Records for the task: Begin
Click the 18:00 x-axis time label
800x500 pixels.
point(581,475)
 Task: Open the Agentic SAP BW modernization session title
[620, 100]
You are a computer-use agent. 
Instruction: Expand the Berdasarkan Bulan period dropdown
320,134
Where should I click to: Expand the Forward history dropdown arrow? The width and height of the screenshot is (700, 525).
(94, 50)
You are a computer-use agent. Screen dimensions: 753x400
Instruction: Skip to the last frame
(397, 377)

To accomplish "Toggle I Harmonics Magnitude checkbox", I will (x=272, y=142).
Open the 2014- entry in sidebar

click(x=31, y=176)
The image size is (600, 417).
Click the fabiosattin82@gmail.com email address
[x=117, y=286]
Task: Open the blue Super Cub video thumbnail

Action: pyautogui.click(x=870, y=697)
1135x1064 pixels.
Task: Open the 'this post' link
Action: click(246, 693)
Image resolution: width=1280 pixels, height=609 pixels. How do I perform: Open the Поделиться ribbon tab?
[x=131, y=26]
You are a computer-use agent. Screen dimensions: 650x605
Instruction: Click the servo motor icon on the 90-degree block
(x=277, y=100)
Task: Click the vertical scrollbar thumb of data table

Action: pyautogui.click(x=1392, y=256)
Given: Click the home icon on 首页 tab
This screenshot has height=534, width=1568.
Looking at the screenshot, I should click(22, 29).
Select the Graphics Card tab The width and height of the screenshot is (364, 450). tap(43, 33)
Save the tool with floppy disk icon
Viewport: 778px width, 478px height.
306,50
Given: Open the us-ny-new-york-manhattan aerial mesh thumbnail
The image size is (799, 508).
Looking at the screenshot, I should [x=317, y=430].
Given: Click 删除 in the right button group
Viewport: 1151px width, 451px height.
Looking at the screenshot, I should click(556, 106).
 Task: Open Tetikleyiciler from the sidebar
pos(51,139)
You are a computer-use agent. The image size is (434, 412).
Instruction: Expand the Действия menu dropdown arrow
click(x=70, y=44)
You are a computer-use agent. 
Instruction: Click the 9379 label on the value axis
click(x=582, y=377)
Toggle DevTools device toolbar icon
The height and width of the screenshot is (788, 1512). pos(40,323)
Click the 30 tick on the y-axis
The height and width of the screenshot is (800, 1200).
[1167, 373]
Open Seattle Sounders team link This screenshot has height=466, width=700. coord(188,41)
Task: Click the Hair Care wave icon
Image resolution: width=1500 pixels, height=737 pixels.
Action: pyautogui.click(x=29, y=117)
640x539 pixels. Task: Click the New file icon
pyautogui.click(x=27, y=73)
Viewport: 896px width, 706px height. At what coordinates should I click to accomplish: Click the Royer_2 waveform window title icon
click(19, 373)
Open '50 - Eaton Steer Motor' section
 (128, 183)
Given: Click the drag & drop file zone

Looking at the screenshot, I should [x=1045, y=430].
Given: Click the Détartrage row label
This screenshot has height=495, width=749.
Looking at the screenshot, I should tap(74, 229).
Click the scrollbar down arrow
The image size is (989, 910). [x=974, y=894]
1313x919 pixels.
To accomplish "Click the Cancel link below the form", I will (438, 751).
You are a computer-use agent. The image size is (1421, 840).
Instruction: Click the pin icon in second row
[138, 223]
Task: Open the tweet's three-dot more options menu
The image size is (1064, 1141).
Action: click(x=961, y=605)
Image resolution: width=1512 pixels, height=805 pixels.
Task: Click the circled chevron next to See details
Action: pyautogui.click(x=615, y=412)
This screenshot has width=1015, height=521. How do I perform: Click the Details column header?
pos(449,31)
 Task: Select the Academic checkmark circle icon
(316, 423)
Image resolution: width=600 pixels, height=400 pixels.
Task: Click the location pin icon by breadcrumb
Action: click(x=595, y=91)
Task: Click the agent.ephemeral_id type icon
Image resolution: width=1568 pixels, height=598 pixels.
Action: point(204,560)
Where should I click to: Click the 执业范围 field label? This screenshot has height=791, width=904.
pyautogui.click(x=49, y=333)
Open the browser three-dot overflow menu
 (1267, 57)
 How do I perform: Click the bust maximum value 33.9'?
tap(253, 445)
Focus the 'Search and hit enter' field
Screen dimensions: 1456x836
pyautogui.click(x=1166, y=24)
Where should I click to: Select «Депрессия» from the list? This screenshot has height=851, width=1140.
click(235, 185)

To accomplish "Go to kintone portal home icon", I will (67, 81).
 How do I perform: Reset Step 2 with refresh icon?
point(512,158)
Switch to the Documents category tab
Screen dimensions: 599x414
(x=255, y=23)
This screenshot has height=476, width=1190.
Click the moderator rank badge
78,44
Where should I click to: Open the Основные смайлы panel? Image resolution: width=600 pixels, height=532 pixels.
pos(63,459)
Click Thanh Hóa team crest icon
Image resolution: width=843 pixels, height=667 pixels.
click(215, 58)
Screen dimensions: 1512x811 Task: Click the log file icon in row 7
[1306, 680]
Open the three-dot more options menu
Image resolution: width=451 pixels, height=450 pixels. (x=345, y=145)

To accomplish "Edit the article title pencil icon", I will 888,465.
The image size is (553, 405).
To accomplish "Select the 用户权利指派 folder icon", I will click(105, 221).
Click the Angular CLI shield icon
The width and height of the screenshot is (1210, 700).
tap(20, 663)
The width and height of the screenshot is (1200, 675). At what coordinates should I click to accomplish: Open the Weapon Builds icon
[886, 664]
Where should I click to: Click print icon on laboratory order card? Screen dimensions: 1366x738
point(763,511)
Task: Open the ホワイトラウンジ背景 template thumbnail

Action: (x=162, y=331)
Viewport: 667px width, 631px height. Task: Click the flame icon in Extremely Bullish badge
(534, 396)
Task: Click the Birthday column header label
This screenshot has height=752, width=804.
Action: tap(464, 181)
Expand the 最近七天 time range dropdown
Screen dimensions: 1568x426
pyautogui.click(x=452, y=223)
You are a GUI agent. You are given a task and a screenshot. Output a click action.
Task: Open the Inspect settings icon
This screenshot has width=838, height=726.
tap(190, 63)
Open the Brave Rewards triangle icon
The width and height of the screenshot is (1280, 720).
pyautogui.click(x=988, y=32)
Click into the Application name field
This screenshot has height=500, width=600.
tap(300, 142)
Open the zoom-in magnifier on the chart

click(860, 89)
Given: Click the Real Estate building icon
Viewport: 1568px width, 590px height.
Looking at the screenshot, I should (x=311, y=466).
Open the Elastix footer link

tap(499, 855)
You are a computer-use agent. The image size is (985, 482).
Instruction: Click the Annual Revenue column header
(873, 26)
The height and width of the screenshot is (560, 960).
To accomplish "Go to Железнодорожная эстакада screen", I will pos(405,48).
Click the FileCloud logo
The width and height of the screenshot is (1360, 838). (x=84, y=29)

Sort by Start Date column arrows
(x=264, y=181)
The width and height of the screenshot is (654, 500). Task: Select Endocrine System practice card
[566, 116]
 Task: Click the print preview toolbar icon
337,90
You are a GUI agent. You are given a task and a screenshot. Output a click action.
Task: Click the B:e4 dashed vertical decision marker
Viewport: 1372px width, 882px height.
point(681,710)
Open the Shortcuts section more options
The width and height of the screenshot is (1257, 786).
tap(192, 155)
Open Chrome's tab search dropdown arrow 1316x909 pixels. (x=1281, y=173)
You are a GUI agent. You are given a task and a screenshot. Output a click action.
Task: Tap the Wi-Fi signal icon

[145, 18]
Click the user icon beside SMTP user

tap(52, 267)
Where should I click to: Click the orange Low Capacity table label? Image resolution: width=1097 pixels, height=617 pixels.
Records for the task: End
Task. Locate the word "home" in the entries, and copy every line where it is found.

Exercise solution.
Given: Click the home icon on 首页 tab
To accomplish "Go to kintone portal home icon", I will (67, 81).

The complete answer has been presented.